Ransomware is not a new phenomenon and has in fact been around for over 20 years. However, it is growing in prevalence and the latest variants are so advanced and malicious, they could completely cripple your business. Have you done enough to protect yourself? Simply relying upon anti-virus/anti-malware solutions gives a false sense of security. Most organisations that have been affected by ransomware had up-to-date anti-virus/anti-malware software in place at the time of infection.

Our unique Ransomware+ Advisory Services are specifically designed to review your ability to prevent, detect and react to a ransomware incident.

What is Ransomware?

Ransomware is a type of malicious software that typically infects your machine or device and renders the data on the device (or the device) unusable until a ransom is paid. The data is typically rendered unusable by encryption, which is a process of scrambling the information so you cannot gain access to the data or device until you pay a sum to the cybercriminal that caused the infection. The sum requested varies, and often has to be paid within a specified time-frame, otherwise the data is destroyed and typically lost forever. The latest variants of ransomware can also encrypt entire websites, any backup data you may hold, and even system files in your computer. Some ransomware not only stops you from gaining access to your data, but also threatens to create a privacy issue for you and unless the ransom is paid, it will upload your data to the public Internet.


Our Services

KPMG’s Ransomware+ Advisory Services provides a proactive assessment of your capability to manage ransomware attacks, as well as shameware and other extortion-driven attacks.

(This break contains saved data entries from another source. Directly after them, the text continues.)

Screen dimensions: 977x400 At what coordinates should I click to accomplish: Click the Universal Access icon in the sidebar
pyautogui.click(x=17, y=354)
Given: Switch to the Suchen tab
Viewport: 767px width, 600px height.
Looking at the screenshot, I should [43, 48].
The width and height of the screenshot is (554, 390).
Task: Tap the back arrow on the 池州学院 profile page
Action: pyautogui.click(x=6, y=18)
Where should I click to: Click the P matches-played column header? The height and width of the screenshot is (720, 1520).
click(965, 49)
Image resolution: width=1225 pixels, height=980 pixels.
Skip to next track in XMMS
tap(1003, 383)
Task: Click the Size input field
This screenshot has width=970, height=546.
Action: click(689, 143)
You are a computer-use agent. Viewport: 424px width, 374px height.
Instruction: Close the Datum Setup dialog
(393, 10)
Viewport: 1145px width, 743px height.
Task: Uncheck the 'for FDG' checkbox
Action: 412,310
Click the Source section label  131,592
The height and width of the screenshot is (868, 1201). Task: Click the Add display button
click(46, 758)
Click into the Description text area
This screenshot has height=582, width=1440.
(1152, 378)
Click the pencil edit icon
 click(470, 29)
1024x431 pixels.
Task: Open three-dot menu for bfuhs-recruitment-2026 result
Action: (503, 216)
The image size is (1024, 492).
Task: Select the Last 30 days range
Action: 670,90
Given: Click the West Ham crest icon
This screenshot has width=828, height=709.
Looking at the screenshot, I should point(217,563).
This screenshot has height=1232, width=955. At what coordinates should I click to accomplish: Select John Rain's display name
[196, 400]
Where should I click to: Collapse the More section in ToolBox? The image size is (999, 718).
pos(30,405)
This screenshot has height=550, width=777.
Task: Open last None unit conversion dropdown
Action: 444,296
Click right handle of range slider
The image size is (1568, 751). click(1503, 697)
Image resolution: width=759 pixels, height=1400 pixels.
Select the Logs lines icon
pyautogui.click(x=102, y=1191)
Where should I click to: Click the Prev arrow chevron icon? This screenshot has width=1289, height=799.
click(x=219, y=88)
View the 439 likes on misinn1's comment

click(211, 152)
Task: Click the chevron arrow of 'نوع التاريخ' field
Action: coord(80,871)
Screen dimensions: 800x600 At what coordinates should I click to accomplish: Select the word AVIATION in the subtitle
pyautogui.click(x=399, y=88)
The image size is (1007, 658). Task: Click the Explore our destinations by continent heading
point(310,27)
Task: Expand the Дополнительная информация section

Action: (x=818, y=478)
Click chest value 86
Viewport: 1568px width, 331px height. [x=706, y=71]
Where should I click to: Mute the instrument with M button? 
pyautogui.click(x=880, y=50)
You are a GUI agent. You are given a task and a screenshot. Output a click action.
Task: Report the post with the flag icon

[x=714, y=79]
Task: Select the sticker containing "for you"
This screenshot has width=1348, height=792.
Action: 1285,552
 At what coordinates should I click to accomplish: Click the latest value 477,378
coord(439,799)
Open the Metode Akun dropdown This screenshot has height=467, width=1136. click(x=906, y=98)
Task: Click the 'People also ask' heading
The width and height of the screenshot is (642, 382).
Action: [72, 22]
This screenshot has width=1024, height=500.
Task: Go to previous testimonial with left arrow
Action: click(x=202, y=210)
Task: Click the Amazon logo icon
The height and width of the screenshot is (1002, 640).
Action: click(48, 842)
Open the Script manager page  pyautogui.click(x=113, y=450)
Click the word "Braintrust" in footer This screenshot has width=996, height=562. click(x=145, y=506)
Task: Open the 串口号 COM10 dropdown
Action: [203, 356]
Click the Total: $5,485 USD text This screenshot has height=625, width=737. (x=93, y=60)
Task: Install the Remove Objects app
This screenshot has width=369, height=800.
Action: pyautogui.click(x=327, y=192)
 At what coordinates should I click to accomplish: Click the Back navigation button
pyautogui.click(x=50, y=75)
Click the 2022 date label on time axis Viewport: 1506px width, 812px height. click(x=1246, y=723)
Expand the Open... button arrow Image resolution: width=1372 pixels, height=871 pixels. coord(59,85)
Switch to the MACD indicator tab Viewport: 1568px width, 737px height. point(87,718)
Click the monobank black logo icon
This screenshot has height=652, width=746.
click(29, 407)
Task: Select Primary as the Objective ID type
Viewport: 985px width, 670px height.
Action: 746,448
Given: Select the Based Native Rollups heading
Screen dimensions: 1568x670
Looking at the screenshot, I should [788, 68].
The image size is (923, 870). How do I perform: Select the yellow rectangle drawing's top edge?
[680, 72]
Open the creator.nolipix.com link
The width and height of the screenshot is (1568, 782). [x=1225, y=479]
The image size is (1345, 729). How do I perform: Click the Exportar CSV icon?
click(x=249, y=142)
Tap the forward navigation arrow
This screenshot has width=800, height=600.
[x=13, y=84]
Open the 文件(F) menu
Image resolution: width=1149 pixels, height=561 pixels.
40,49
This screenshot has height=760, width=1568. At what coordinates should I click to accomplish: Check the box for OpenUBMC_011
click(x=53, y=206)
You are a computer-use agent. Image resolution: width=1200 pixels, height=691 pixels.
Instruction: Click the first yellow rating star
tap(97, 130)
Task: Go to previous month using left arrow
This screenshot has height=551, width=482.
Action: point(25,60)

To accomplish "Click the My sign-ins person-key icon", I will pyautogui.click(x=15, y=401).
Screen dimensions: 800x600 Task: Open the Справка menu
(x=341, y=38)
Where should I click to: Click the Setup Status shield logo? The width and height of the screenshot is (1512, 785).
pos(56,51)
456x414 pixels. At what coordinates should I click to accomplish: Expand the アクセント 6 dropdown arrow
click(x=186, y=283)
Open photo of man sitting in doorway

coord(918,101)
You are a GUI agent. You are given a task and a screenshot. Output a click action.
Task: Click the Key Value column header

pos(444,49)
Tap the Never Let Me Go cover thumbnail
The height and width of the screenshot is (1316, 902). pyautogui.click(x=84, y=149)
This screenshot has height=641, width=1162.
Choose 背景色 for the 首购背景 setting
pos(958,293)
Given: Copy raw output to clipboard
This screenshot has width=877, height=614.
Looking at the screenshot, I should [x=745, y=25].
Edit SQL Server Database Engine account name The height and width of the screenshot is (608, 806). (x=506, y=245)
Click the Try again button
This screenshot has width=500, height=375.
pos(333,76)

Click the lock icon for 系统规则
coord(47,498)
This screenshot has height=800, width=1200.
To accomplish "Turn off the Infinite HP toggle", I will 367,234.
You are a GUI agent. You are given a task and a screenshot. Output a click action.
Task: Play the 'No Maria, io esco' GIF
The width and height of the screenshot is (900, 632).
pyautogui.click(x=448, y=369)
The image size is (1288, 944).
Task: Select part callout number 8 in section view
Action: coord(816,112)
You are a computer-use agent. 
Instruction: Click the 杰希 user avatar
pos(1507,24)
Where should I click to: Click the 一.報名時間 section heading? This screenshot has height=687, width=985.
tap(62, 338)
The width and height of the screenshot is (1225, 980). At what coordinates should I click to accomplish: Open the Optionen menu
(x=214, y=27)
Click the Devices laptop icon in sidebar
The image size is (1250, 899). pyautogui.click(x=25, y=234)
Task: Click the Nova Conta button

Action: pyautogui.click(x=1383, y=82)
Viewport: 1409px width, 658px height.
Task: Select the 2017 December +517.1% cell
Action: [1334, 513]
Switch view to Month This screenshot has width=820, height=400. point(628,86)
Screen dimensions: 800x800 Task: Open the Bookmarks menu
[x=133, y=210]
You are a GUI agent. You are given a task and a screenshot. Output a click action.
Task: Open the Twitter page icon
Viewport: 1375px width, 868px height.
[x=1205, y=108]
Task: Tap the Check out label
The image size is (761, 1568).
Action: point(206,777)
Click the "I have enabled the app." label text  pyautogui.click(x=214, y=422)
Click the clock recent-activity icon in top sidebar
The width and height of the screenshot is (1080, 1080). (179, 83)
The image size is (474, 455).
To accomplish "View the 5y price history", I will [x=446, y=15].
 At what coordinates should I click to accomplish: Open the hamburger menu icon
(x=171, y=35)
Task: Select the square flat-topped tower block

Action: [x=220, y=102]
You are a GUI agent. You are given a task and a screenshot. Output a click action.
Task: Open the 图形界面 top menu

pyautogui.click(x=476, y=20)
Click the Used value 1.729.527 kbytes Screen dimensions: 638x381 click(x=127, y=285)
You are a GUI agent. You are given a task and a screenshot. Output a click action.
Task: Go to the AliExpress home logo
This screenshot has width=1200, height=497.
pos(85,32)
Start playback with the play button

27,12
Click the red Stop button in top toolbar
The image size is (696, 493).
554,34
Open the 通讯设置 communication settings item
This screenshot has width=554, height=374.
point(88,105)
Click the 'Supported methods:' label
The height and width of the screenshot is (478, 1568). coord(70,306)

Our assessment goes beyond simply considering the technical controls in place, and evaluates your capability from a people, process and technology point-of-view. The holistic nature of our assessment involves:

  • People  - Identifying whether there are any changes you could make to help prevent staff from accidentally or deliberately infecting you.
  • Process - Reviewing your organisation’s ability to manage current and emerging ransomware.
  • Technical - Helping you understand whether your technical capabilities are sufficient to deal with the risk.